Instead of showcasing more children’s book illustration postcards today, as planned, I’ve decided to share a few Virginia Woolf postcards. Why? Because today is Virginia Woolf’s birthday, of course. Now, I know we just celebrated A.A. Milne and Winnie-the-Pooh last week, but rest assured, Pics and Posts will not become the blog that celebrates all the birthdays of all the famous people.
I’ve had some Woolf postcards that have been in the “to be blogged” box for quite some time–so what better time to bring them out than her birthday?
Virginia Woolf. Photograph by George C. Beresford/Hulton Archive/Getty Images
This postcard comes from a collection I’m not to crazy about because there are too few women and two few people of color. But I do love this “classic” portrait of Woolf.
Virginia Woolf, Jacob’s Room, 1922. From BIBLIOPHILIA: 100 Literary Postcards, Obvious State Studio, 2015.

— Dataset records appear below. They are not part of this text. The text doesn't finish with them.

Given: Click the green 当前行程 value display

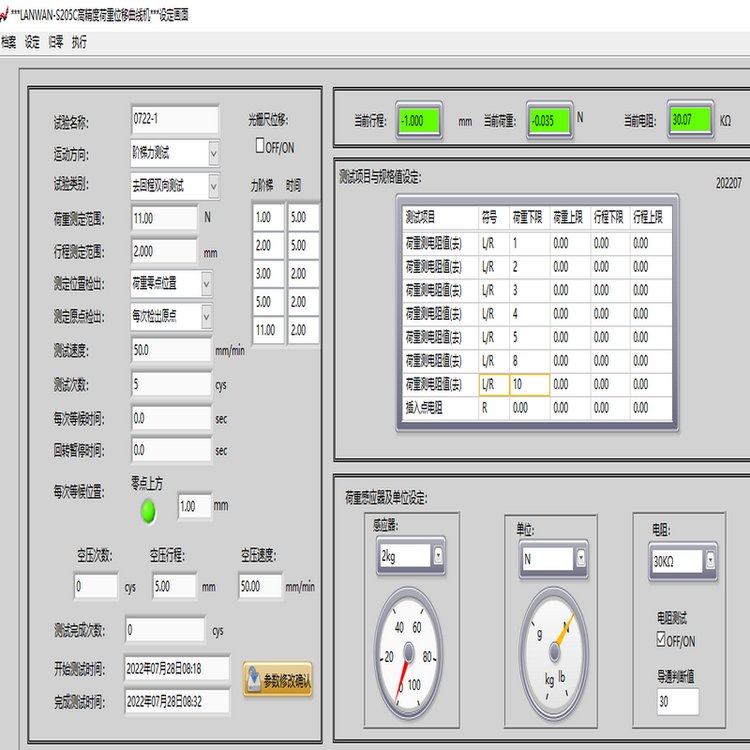Looking at the screenshot, I should (418, 120).
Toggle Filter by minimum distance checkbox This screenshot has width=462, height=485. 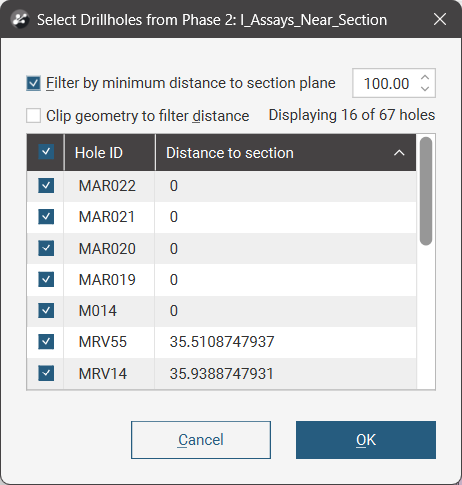pyautogui.click(x=33, y=83)

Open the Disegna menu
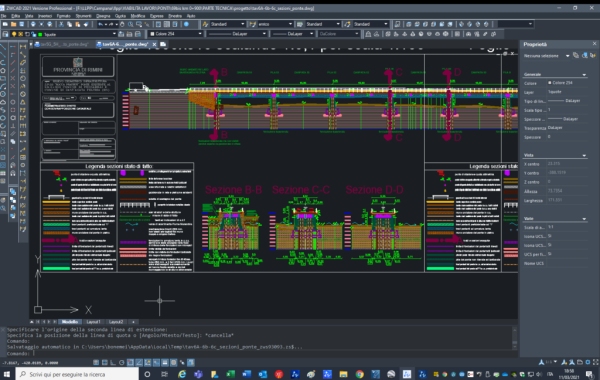[x=103, y=16]
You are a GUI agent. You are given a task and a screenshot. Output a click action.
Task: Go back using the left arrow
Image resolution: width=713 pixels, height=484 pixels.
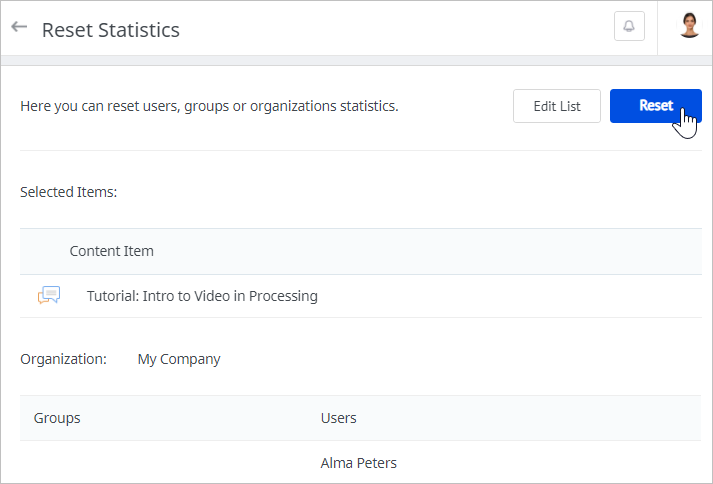tap(19, 27)
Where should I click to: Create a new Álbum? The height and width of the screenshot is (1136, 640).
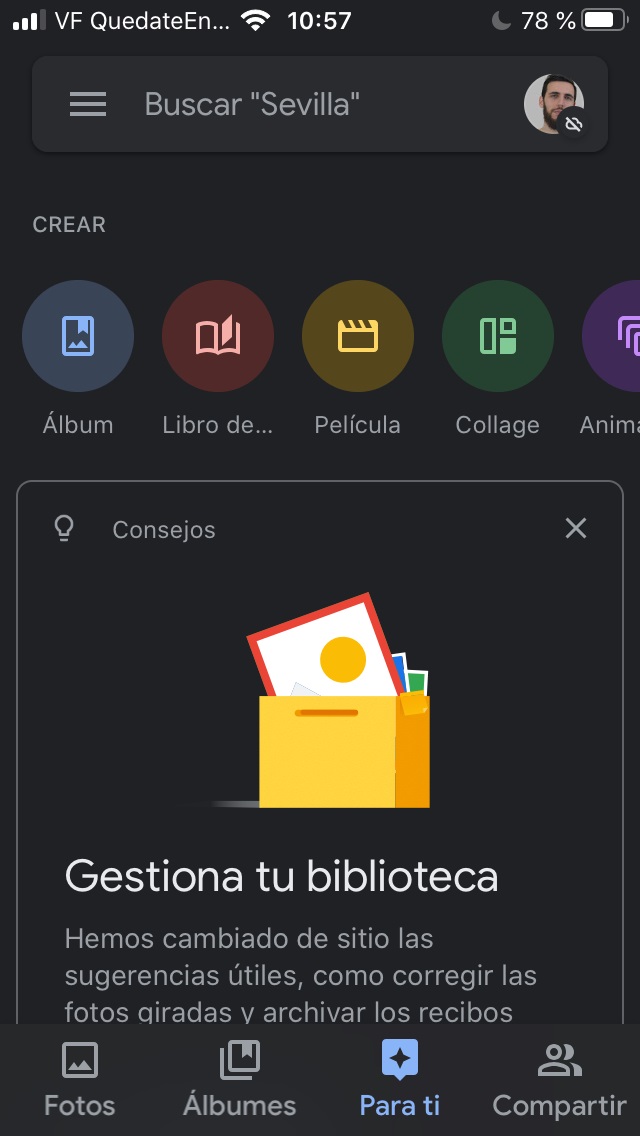point(78,336)
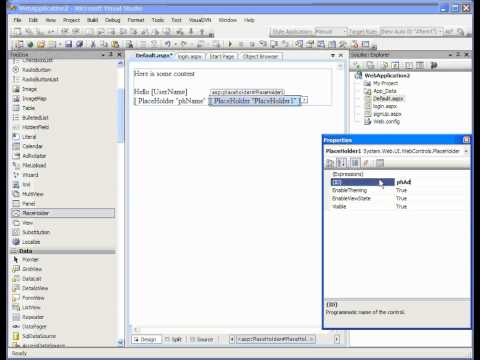Toggle Solution Explorer auto-hide pin
This screenshot has height=360, width=480.
pos(458,54)
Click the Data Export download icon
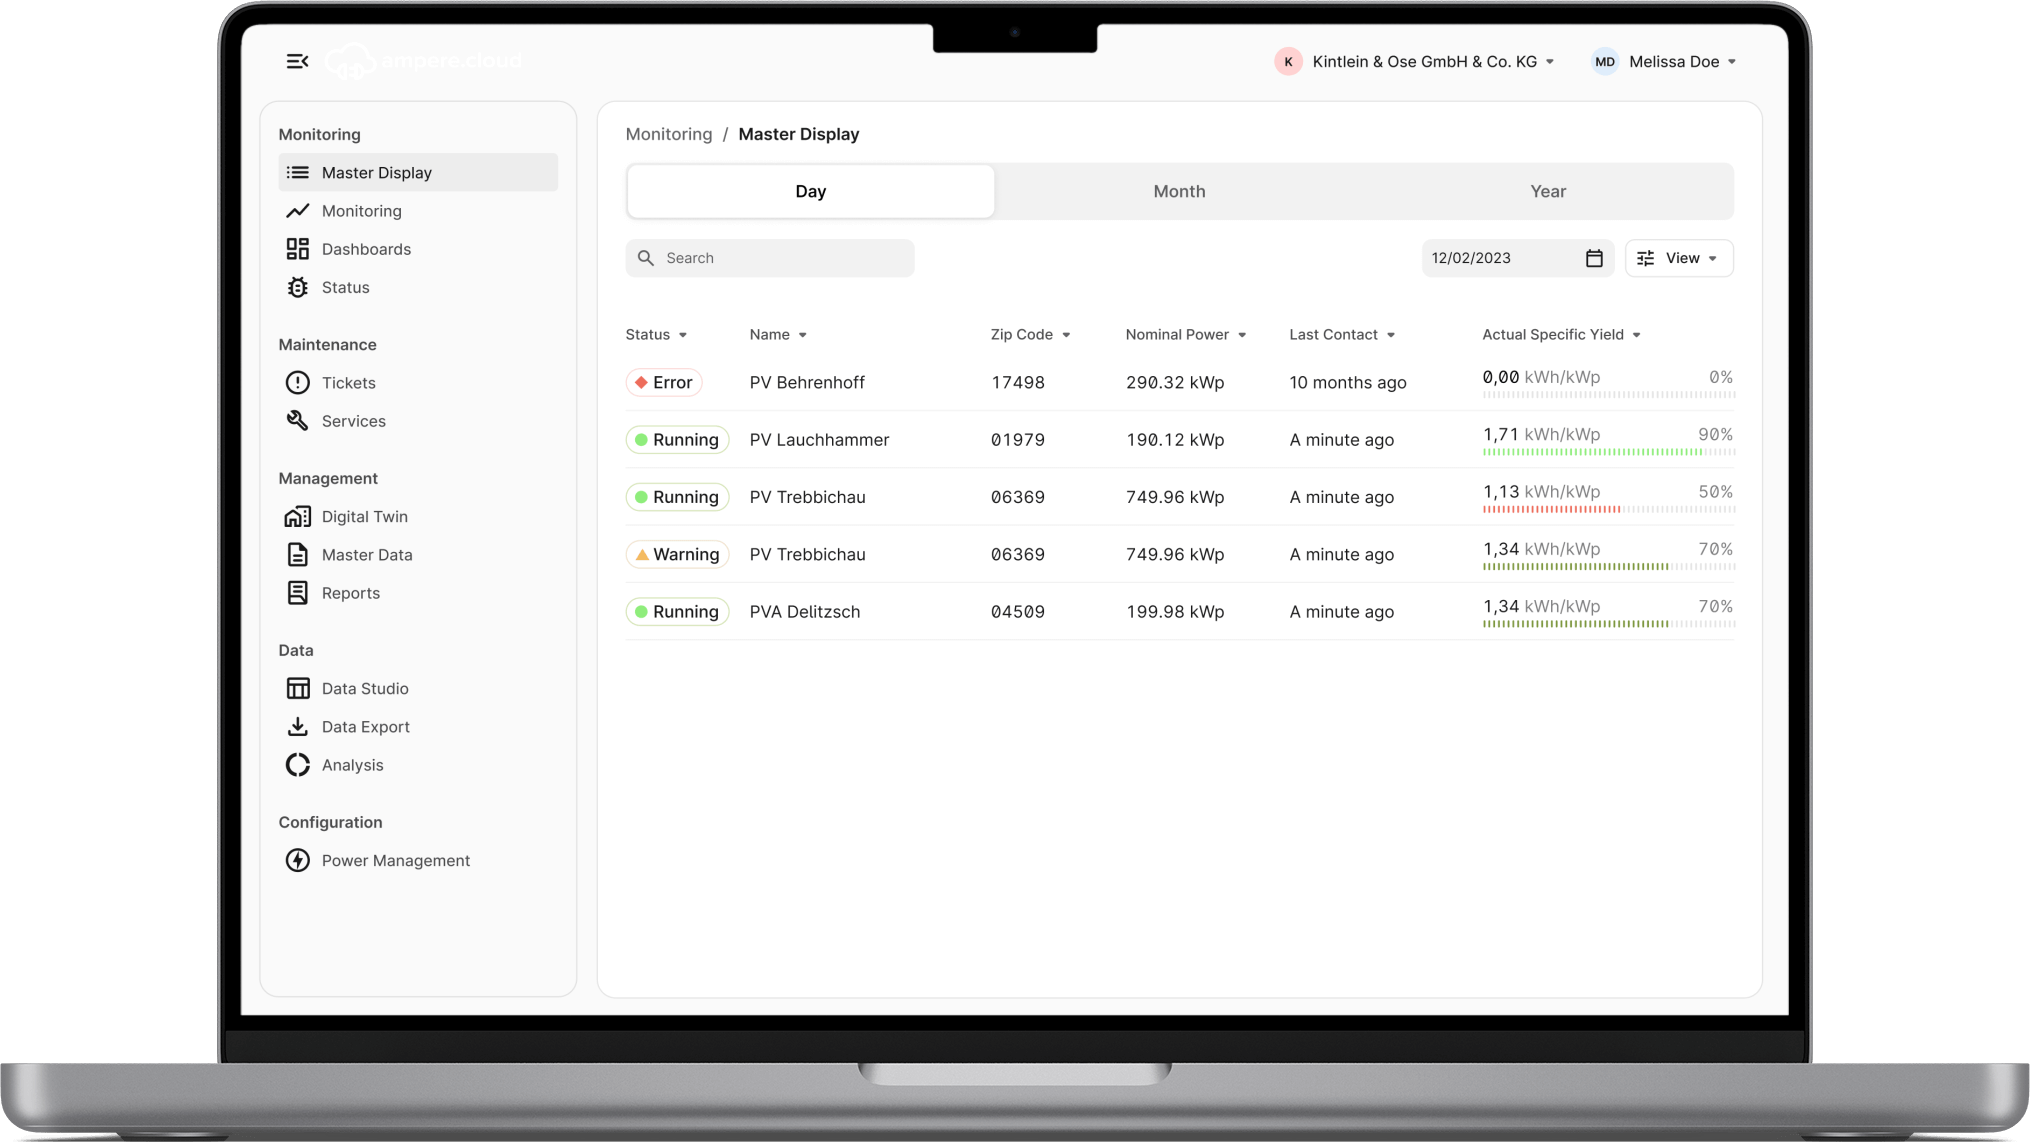The image size is (2030, 1142). [x=297, y=727]
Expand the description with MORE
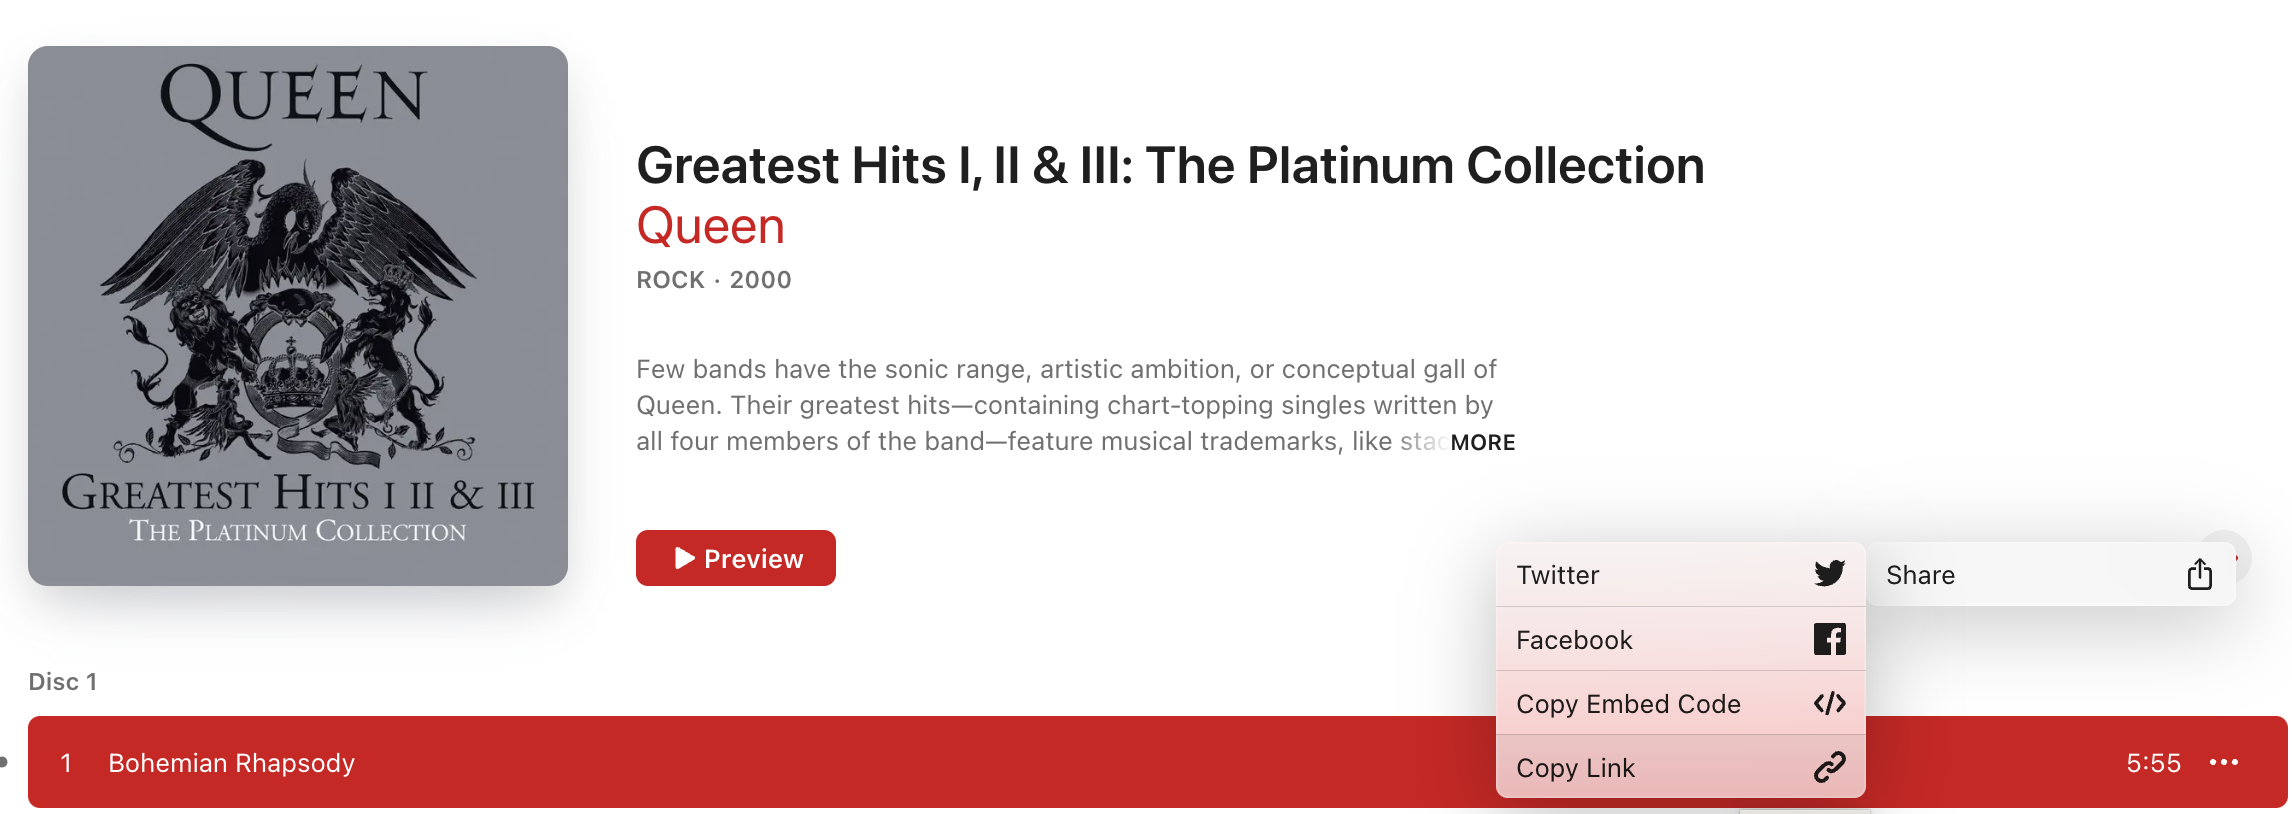The width and height of the screenshot is (2292, 814). point(1483,442)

The “wild horse” postcard comes from Bibliophilia: 100 Literary Postcards. The collection offers postcards featuring quotes from favorite authors. Most are dead white men, but the quotes and artwork make the omission forgivable. Somewhat.
Virginia Woolf. Art by Adolfo Falces Delgado. Collection, Literary Celebrities, 2016.
The postcard above is by far the best Virginia Woolf postcard I’ve seen (yet). My friend Cy picked it up for me at a museum in Madrid during her travels last summer. It has a literary twin that I will share another time.
I didn’t encounter Virginia Woolf till I was working on my master’s degree at the University of Florida (Go Gators!). I studied her works in both Modern British Literature and Feminist Theories, facilitated by the inimitable Drs. R. Brandon Kershner and Elizabeth Langland, respectively. I appreciated her works–for many “critical” reasons–especially because Woolf and her texts gave me, a person who studies mental illness in literature, a lot to think about and discuss.
Here are a few of my favorite Woolf quotes– if I can stop at a few!
All extremes of feeling are allied with madness.
On bookish people:
When the Day of Judgment dawns and people, great and small, come marching in to receive their heavenly rewards, the Almighty will gaze upon the mere bookworms and say to Peter, “Look, these need no reward. We have nothing to give them. They have loved reading.”
On women and creativity:
A woman must have money and a room of her own if she is to write fiction.
I would venture to guess that Anon, who wrote so many poems without signing them, was often a woman.
If you prefer something a bit more “lowbrow” from Woolf, check out her “most savage insults” at the Literary Hub.
Brain Pickings offers a worthwhile read on media’s misinterpretation of Woolf’s suicide letter. [There are links to other Brain Pickings articles on Woolf, so you might want to check those out too].
And of course, Woolf wrote lots of letters and postcards too! 😉
I’m tempted to dig through my papers and find my essays on Woolf. I recall taking issue with a section of A Room of One’s Own, but I still appreciate who she was as a writer and thinker.